**TEXTE PROPOSÉ**
Théâtre du Grabuge
3 créations

par Yves Neyrolles

C'est dans le grand Foyer-Bibliothèque de l'Armée du Salut, avenue Thiers, que la Compagnie du Théâtre du Grabuge présente sa nouvelle saison. Sur une plaque fixée au mur, je lis cette phrase: "Dieu donne un foyer aux isolés" (Psaume 68 – verset 7) qui confirme et éclaire tout à fait le propos du directeur du lieu,
lequel cependant ne prononce pas le nom capital mais évoque les actions que son association mène pour aider les sans toits, les démunis, les isolés à sortir de leur enfermement et, en entrant dans un espace apparemment fermé, à se voir proposer,
en plus du soutien de base (un toit, de la nourriture), des activités qui les aident à rétablir un lien chaleureux avec le monde. Des activités comme, par exemple, l'expression théâtrale. Et c'est tout le sens d e la présence des comédiens, d'un musicien, d'un chanteur et des techniciens de la Compagnie du Théâtre du Grabuge en cette matinée de novembre. Géraldine Bénichou, metteur en scène et responsable artistique de la Compagnie présente ses compagnons: Lancelot Hamelin, auteur et metteur en scène, Philippe Gordiani, compositeur, Sylvain Bolle-Reddat, Jeanne Brouaye, Hidem Mesbah et Madeleine Assas, comédiens, Salah Gaoua, chanteur, Otmane Yahi, musicien, Gaëlle Carié, chargée de l'administration et Florence Ralaimongo, responsable des "Passerelles".

**CONSIGNE**
D'après le texte sur le Théâtre du Grabuge, dans quel lieu la compagnie présente-t-elle sa nouvelle saison ?

**DONNÉES FOURNIES**
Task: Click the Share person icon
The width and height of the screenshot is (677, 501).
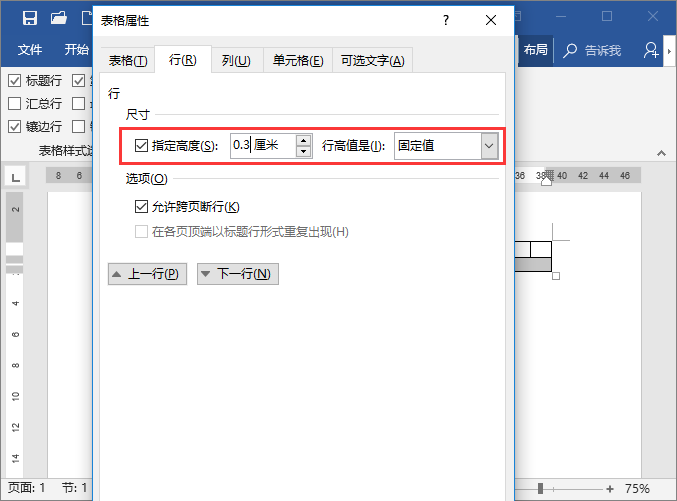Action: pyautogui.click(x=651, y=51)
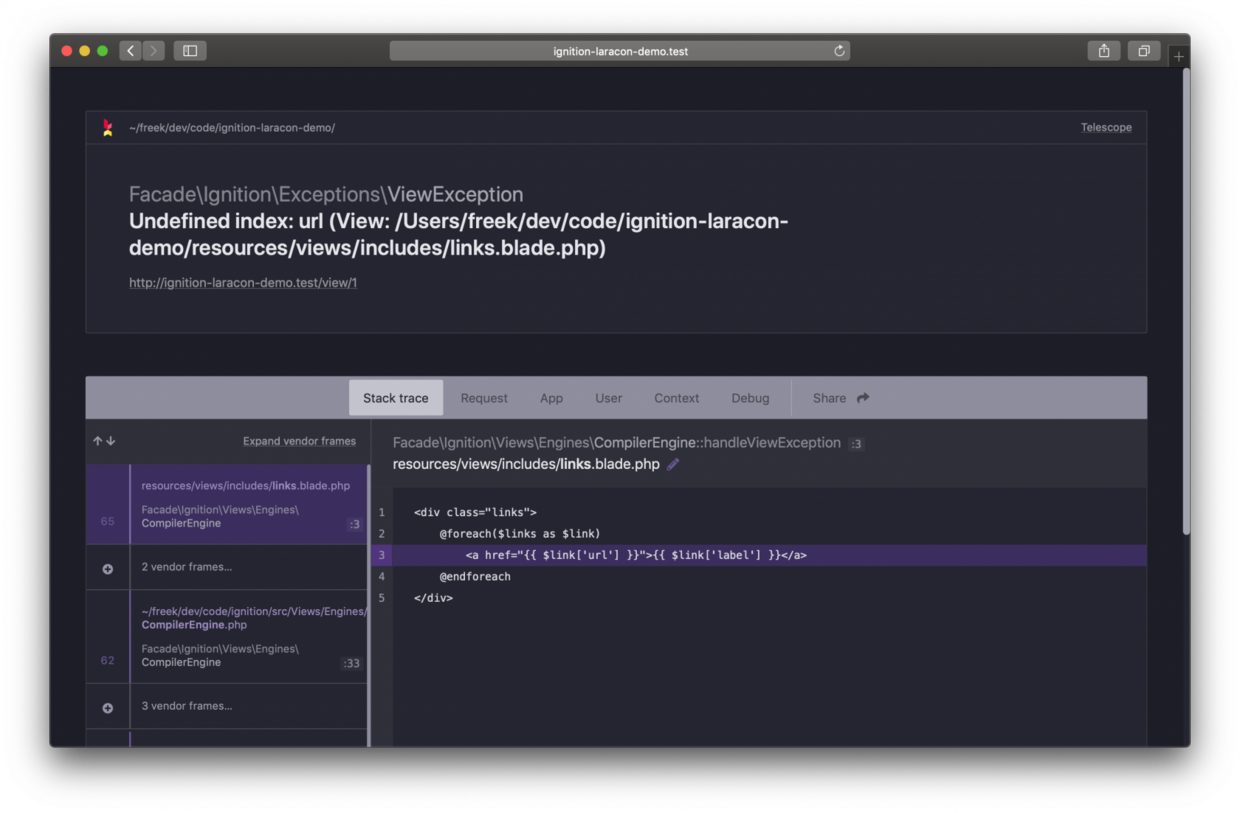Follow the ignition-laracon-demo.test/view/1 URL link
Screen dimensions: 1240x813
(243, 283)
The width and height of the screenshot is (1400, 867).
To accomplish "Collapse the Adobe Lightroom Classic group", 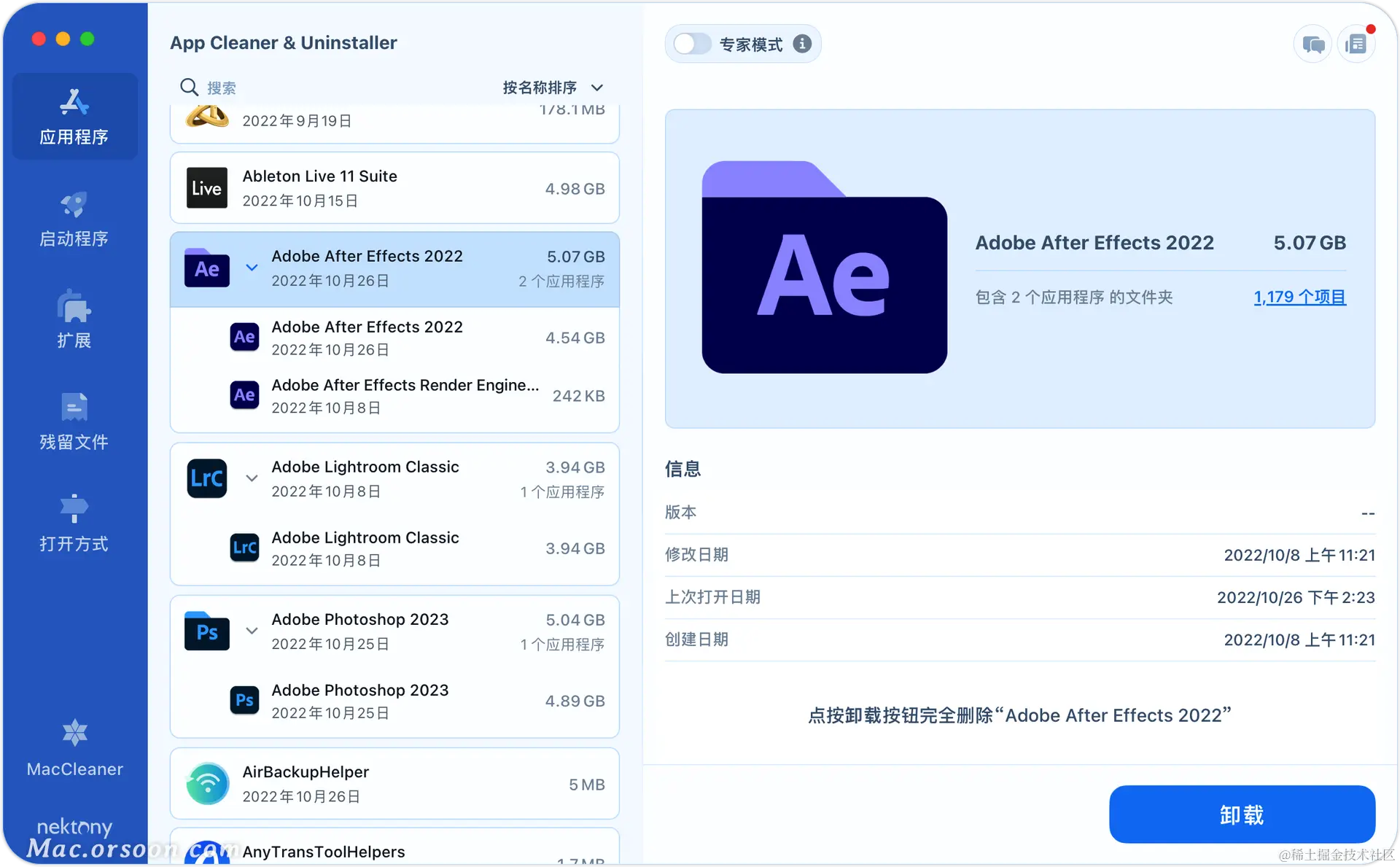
==
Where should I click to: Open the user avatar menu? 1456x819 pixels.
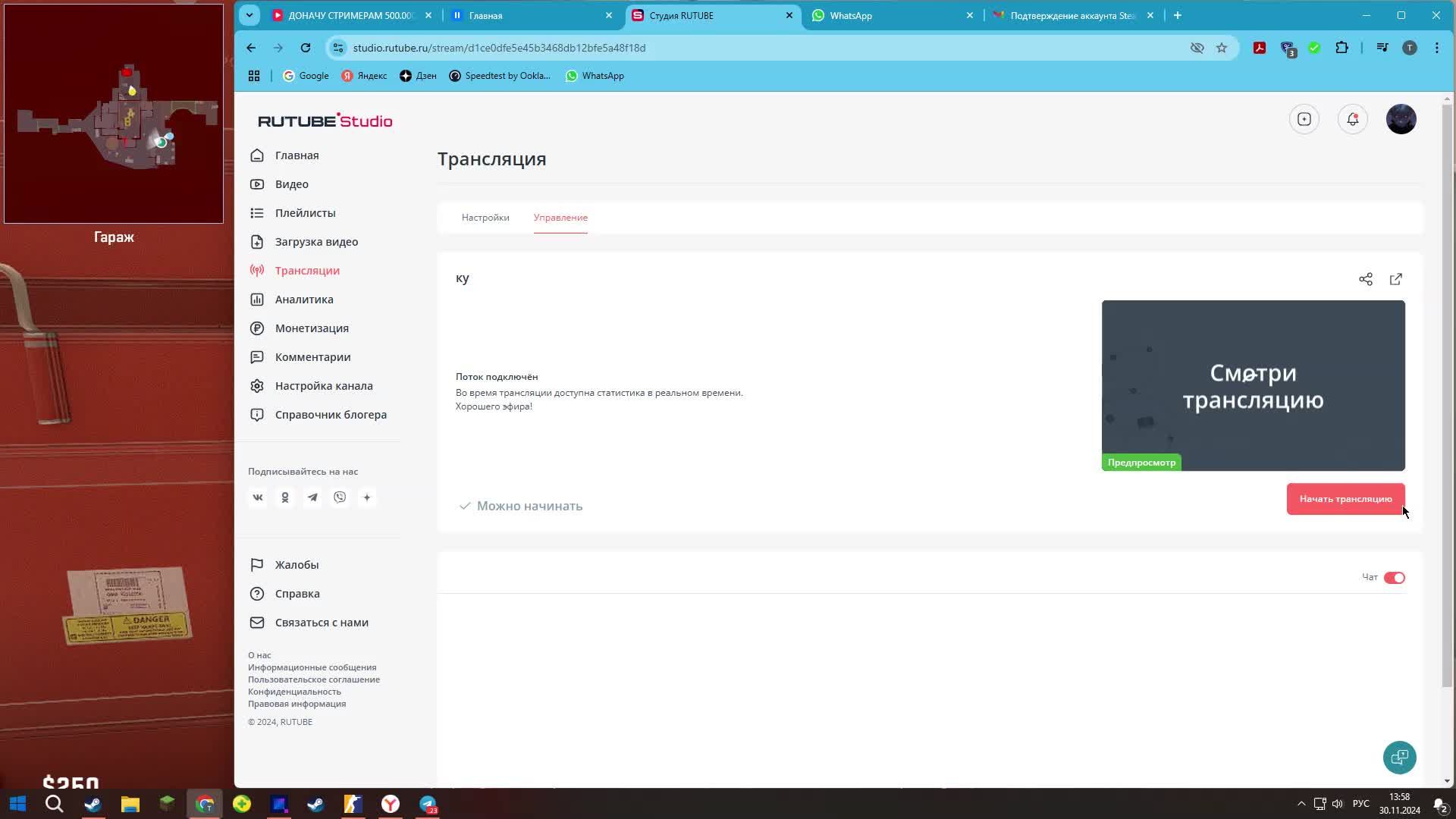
* * *
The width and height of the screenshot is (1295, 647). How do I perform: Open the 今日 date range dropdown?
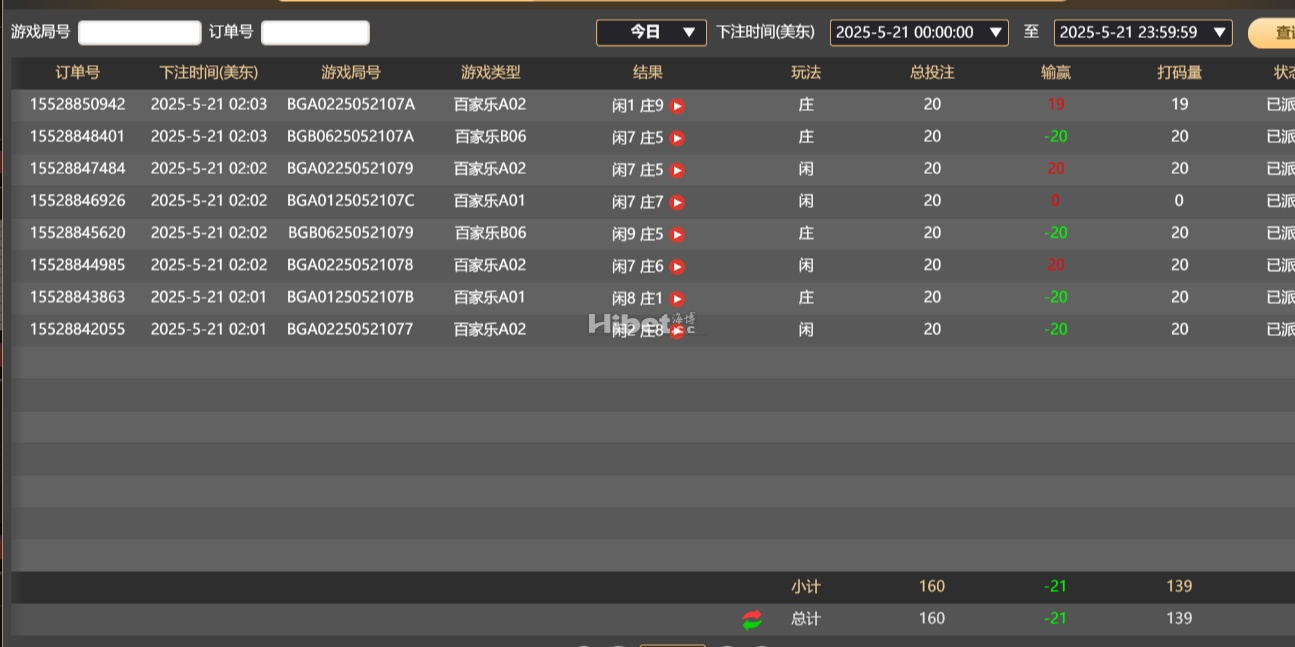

**CORRIGÉ**
Dans le grand Foyer-Bibliothèque de l'Armée du Salut, avenue Thiers.